At 32, Captain Pope has eight years of service in as a pilot. He is a Leland Stanford grad. To this yokel, he and his colleagues represent the perfect type of homo sapiens. You admire them more, too, at 3,000 feet of altitude.
This page offers a little information about the house. More intriguingly, it also notes that a different house in the neighborhood was once home to the daughter of "Henry Clay Weeks . . . the Secretary of the American Society for the Extermination of Mosquitoes".
According to his obituary in the July 2, 1910 Boston Evening Transcript, Mr. Weeks was "said to have been the first man in this country to start the crusade against mosquitoes". And his obit in the Medical Record says he "was the first secretary of the American Society for the Extermination of Mosquitos, and was an active experimenter in carrying on the fight, the present general public interest being largely due to his efforts."
This would make him, I suppose, a grandfather of NYC's ubiquitous sewer dots!
The Christian Advocate adds a little more color to the picture:
It is said that Mr. Weeks and his kerosene oil can at Bayside were the advance guard of the army of mosquito-exterminators which is now abroad in the land. He was largely instrumental in the formation of the American Society for the Extermination of Mosquitoes, and as its secretary was active in its successful campaign of education. Those who laughed at his zeal lived to see State after State appropriate thousands of dollars annually to abate the buzzing pest.His kerosene oil can? That's a reference to one of Mr. Weeks's mosquito-fighting tactics. A 1903 NY Times article explains that his approach involved "destroying the homes and breeding places of the pests by filling and draining and by 'petrolizing.' This latter method consists in covering the stagnant pools and ponds with petroleum, which forms a film over the water, through which the newly hatched [larvae] cannot penetrate."
Henry Clay Weeks, of Bayside, L.I., died last Friday at the age of sixty-six. He was a native of this city and long known as a successful builder here. A man of rugged independence of character and intense personal force, he set himself powerfully against certain tendencies of the time in a way that on several occasions placed him before the public. He could not believe that public service corporations had the right to run wires and set poles wherever they pleased in defiance of private ownership, and he resisted the companies with boundless vigor and undiscourageable persistency. He loved natural beauty and was instrumental in the planting of many trees, whose shade will be a blessing to future generations. It outraged his feelings to see the roadside trees maimed and killed by cross-country trolley-lines and the stringing of high-power feed wires through their limbs. Against this he protested through every channel of publicity that he could penetrate.
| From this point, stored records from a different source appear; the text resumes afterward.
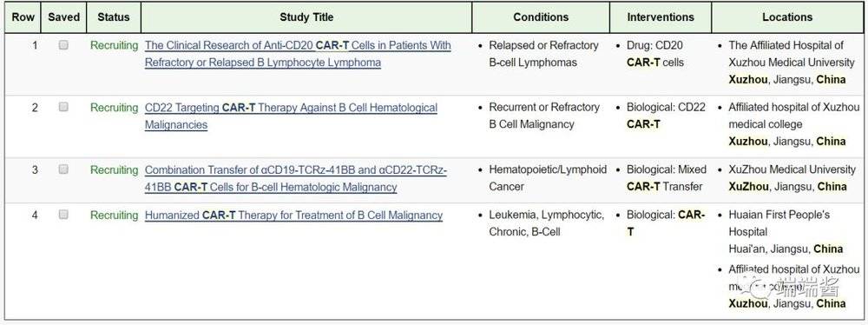Open the Combination Transfer αCD19-TCRz-41BB study link
This screenshot has width=868, height=325.
(296, 178)
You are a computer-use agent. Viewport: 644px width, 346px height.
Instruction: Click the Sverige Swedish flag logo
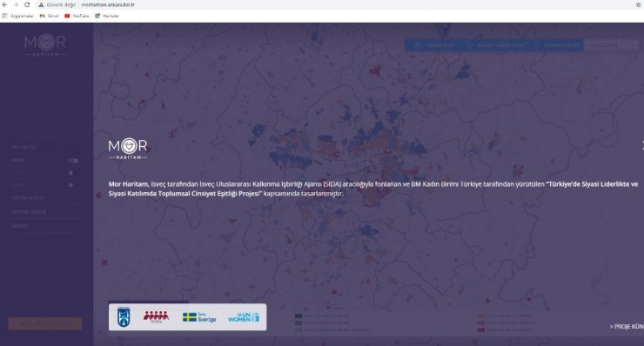199,317
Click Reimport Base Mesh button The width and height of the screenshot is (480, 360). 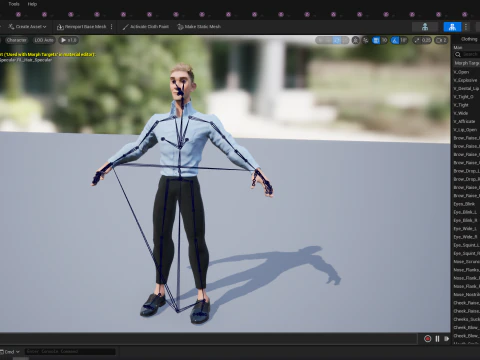[x=82, y=27]
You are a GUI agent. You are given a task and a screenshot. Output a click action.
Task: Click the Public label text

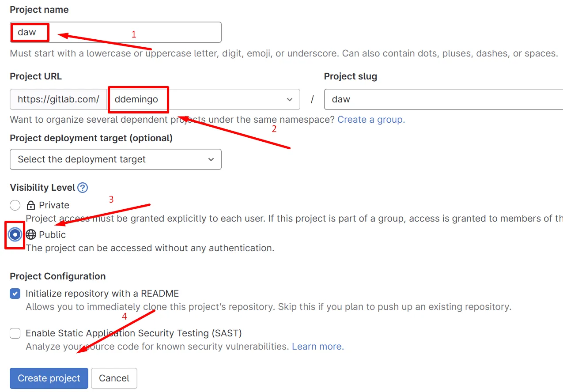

His own means were unselfishly lavished in printer's ink, photographs and postage to tell the people how their possessions were being despoiled by these barbarous improvements in the name of serving the public.(The passage above specifically mentions trolley lines, but a 1908 NY Times article says Mr. Weeks was widely known as "the unrelenting opponent of telephone, telegraph, and electric light companies whose men place their poles and string their wires and cables regardless of choice trees or the likes or dislikes of owners of country places".)
teach thoughtless people of the beauty and value they are allowing to be sacrificed for corporate greed. Arouse them to the importance of the moral issues where companies manipulate pliant public officials. Tell them truly that such courses carried to their ultimate end, will drag our country to ruin. Our contest is against the tree butcher—and to make it effective it is against overhead wires where possible and against the threatening evil of the corporate control of public officials by unworthy means in this contest.